Records for the exercise:
=-=-=-=-=
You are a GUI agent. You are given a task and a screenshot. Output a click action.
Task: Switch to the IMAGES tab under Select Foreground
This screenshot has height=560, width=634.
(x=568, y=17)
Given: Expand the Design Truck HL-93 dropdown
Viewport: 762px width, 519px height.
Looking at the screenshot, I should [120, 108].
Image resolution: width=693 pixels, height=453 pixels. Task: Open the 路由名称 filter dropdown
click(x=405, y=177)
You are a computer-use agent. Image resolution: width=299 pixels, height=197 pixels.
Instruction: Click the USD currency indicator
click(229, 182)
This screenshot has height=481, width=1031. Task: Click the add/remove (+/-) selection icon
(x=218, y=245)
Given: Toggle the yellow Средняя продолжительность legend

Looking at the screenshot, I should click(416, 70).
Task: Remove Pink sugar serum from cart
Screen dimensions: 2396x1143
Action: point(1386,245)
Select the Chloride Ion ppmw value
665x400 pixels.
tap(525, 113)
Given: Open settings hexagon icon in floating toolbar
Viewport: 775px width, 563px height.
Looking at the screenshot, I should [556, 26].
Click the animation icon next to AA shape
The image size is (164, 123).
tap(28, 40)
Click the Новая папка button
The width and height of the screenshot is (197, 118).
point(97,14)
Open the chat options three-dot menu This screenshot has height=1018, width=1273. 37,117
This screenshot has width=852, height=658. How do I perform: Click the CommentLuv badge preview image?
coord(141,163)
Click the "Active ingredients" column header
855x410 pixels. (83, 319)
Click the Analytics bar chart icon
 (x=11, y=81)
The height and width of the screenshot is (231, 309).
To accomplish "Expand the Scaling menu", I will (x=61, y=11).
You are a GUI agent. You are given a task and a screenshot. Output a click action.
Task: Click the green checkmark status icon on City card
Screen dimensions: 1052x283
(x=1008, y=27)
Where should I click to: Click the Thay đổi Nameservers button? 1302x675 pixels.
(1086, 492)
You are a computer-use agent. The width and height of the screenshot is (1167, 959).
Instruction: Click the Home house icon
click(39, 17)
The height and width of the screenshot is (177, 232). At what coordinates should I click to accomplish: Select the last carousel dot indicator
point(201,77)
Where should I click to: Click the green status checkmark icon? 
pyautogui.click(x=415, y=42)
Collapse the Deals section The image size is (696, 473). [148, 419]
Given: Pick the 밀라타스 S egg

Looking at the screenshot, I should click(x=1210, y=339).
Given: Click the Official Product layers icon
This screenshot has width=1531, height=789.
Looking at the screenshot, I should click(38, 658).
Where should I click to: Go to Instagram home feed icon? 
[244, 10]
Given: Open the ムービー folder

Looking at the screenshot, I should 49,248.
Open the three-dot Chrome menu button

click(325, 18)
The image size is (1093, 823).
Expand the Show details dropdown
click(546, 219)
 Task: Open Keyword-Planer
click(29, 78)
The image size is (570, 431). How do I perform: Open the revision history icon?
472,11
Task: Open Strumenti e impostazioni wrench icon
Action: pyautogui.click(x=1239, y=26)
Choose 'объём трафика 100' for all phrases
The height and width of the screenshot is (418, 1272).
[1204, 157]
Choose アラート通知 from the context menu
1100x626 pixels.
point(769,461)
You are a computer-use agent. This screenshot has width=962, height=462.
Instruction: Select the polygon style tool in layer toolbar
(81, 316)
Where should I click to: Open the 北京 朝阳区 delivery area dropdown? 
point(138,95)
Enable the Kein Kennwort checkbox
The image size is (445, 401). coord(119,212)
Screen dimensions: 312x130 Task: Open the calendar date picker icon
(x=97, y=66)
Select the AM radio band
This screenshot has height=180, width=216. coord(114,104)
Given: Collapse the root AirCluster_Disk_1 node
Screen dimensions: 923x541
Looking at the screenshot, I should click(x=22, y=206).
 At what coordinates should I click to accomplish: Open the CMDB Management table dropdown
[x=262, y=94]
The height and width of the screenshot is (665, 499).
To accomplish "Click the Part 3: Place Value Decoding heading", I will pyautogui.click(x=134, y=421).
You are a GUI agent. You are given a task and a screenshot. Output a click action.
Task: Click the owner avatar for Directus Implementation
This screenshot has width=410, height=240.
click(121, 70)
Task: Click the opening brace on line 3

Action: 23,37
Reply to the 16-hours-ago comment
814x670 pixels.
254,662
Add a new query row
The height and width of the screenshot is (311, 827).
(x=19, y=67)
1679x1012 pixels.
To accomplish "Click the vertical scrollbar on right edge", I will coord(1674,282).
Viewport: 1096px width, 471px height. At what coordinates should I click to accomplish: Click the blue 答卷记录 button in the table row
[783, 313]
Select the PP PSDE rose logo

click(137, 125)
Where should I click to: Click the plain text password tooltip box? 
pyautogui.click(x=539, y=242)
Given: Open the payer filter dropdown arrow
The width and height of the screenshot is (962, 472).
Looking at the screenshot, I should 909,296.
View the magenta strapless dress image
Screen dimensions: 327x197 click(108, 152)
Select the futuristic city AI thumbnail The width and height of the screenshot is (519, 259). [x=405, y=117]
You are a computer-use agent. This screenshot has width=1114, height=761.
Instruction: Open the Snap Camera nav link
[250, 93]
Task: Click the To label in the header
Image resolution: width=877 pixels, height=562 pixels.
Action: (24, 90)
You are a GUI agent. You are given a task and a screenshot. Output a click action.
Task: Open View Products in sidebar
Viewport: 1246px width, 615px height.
=-=-=-=-=
The problem:
Reproduce verbatim only the segment of the listing bounded by the line containing "Image resolution: width=693" and the line containing "Task: Remove Pink sugar serum from cart", with both boundary lines included.

Task answer:
Image resolution: width=693 pixels, height=453 pixels. Task: Open the 路由名称 filter dropdown
click(x=405, y=177)
You are a computer-use agent. Image resolution: width=299 pixels, height=197 pixels.
Instruction: Click the USD currency indicator
click(229, 182)
This screenshot has height=481, width=1031. Task: Click the add/remove (+/-) selection icon
(x=218, y=245)
Given: Toggle the yellow Средняя продолжительность legend

Looking at the screenshot, I should click(416, 70).
Task: Remove Pink sugar serum from cart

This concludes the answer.